Dataset entries
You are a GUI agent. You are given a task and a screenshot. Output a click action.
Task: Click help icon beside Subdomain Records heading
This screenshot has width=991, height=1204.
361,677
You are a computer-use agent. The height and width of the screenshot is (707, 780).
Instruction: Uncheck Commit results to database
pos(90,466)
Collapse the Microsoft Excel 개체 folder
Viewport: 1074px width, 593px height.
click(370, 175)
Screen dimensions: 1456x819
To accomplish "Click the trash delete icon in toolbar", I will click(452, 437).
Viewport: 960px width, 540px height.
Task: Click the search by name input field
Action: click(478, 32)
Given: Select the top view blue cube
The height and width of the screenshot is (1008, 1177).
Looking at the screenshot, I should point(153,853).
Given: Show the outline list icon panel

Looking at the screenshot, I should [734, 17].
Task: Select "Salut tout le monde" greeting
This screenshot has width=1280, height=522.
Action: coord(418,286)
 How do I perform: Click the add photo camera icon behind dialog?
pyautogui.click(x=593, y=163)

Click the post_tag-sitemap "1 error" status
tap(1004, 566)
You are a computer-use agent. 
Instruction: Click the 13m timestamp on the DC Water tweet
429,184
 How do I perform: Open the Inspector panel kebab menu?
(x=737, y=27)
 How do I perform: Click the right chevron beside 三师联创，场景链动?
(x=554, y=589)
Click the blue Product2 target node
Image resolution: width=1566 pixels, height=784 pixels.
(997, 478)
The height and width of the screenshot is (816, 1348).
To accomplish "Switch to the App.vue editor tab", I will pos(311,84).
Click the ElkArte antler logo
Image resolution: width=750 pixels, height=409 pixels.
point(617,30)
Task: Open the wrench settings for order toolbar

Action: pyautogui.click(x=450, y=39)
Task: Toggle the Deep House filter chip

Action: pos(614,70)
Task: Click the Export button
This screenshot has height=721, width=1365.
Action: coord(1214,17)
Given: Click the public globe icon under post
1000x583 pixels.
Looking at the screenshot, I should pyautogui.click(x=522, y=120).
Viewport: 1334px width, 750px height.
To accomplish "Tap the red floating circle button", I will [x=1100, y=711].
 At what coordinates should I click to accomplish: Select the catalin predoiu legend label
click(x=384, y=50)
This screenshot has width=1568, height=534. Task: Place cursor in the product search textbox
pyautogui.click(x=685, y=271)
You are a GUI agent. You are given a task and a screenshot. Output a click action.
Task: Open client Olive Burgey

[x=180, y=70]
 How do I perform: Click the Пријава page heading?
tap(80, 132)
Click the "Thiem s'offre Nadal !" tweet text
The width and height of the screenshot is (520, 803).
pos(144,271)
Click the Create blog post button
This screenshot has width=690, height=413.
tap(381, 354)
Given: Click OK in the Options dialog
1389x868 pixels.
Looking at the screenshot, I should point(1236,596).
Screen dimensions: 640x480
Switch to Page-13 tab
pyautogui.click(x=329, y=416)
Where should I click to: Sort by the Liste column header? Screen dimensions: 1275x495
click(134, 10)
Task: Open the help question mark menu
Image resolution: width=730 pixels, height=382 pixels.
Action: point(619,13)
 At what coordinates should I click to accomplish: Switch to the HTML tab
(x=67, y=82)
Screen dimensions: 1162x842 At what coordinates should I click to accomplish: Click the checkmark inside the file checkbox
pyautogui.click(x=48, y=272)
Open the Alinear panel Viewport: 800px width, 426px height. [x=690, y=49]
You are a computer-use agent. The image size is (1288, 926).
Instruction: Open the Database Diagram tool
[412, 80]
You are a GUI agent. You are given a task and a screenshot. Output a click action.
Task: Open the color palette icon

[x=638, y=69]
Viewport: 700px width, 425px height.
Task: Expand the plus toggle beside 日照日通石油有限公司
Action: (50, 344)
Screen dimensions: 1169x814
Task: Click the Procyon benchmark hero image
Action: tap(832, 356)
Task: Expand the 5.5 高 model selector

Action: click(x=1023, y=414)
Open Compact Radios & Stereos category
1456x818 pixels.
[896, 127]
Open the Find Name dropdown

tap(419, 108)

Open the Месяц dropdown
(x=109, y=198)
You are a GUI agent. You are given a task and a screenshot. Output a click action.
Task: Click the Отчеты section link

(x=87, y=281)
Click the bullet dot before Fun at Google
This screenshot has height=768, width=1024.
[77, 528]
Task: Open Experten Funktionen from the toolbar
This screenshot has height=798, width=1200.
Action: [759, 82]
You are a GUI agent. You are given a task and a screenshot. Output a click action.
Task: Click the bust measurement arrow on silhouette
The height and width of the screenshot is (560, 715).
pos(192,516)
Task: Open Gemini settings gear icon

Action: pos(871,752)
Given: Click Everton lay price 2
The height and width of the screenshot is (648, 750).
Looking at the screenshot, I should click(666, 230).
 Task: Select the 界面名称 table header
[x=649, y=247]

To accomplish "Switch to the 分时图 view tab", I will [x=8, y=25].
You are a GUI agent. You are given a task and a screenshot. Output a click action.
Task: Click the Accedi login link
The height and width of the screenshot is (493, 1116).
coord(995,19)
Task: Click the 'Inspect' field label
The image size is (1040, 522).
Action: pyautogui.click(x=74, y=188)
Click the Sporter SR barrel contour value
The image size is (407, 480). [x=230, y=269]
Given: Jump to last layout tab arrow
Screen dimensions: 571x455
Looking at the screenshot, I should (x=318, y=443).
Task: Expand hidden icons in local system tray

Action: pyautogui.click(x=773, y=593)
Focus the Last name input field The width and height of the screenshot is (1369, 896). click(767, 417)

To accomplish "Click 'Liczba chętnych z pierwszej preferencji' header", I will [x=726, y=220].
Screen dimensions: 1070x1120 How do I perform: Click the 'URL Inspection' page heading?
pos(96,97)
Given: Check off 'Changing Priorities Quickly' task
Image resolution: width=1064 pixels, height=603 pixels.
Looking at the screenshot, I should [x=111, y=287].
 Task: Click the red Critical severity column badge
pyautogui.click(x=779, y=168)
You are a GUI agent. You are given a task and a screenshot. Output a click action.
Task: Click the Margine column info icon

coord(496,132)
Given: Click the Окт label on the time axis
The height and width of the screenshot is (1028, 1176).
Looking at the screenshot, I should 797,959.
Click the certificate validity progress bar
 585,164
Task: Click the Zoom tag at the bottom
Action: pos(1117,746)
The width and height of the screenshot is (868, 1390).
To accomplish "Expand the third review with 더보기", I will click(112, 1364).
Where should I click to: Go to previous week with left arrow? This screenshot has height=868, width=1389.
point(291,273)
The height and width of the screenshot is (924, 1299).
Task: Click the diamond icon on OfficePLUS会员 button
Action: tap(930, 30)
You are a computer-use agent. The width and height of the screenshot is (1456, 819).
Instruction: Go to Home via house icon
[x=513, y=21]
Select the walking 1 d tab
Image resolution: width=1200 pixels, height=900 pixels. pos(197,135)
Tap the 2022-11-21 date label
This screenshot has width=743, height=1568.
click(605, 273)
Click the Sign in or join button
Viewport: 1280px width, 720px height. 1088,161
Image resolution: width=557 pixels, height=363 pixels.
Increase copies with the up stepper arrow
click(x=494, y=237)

Requirement
Can you find every line in the material above that contains the word "Where" and copy each one out in full?

Full response
Where should I click to: Sort by the Liste column header? Screen dimensions: 1275x495
Where should I click to: Go to previous week with left arrow? This screenshot has height=868, width=1389.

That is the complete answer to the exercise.